▶ **Data extract**:
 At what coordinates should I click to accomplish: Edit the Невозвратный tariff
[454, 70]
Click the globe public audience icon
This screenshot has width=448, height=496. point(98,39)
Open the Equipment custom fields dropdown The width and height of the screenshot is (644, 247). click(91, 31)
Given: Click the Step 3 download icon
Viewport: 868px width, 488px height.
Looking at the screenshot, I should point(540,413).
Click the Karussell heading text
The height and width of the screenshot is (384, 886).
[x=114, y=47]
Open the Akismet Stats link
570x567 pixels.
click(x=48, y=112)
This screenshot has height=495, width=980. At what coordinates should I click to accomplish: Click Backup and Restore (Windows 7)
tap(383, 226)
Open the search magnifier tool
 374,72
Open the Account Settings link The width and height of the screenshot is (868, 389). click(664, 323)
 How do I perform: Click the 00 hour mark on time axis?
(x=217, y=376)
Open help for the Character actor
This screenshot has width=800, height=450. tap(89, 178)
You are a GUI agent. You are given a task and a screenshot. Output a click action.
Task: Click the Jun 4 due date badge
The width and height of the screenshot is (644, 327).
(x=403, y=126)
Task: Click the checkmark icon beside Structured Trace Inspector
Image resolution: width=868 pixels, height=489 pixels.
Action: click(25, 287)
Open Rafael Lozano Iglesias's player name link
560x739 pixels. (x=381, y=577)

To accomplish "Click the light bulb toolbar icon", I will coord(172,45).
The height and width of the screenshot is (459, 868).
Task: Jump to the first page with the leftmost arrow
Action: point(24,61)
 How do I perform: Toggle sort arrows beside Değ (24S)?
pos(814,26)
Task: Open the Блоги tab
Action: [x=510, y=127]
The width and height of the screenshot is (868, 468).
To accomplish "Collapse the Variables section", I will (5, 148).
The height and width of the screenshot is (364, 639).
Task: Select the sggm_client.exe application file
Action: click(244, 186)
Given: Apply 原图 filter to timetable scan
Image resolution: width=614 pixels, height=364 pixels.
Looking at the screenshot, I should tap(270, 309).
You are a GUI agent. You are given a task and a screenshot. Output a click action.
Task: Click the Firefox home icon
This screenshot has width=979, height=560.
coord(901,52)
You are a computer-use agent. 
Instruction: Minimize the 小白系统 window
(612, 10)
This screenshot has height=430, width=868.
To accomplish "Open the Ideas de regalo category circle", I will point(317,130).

▶ **Task brief**: Give back, unchanged, the run of lines in the listing above that begins at the line containing "The height and width of the screenshot is (384, 886)." and ends at the line containing "Task: Click the Firefox home icon", both included.

▶ **Answer area**:
The height and width of the screenshot is (384, 886).
[x=114, y=47]
Open the Akismet Stats link
570x567 pixels.
click(x=48, y=112)
This screenshot has height=495, width=980. At what coordinates should I click to accomplish: Click Backup and Restore (Windows 7)
tap(383, 226)
Open the search magnifier tool
 374,72
Open the Account Settings link The width and height of the screenshot is (868, 389). click(664, 323)
 How do I perform: Click the 00 hour mark on time axis?
(x=217, y=376)
Open help for the Character actor
This screenshot has width=800, height=450. tap(89, 178)
You are a GUI agent. You are given a task and a screenshot. Output a click action.
Task: Click the Jun 4 due date badge
The width and height of the screenshot is (644, 327).
(x=403, y=126)
Task: Click the checkmark icon beside Structured Trace Inspector
Image resolution: width=868 pixels, height=489 pixels.
Action: click(25, 287)
Open Rafael Lozano Iglesias's player name link
560x739 pixels. (x=381, y=577)

To accomplish "Click the light bulb toolbar icon", I will coord(172,45).
The height and width of the screenshot is (459, 868).
Task: Jump to the first page with the leftmost arrow
Action: point(24,61)
 How do I perform: Toggle sort arrows beside Değ (24S)?
pos(814,26)
Task: Open the Блоги tab
Action: [x=510, y=127]
The width and height of the screenshot is (868, 468).
To accomplish "Collapse the Variables section", I will (5, 148).
The height and width of the screenshot is (364, 639).
Task: Select the sggm_client.exe application file
Action: click(244, 186)
Given: Apply 原图 filter to timetable scan
Image resolution: width=614 pixels, height=364 pixels.
Looking at the screenshot, I should tap(270, 309).
You are a GUI agent. You are given a task and a screenshot. Output a click action.
Task: Click the Firefox home icon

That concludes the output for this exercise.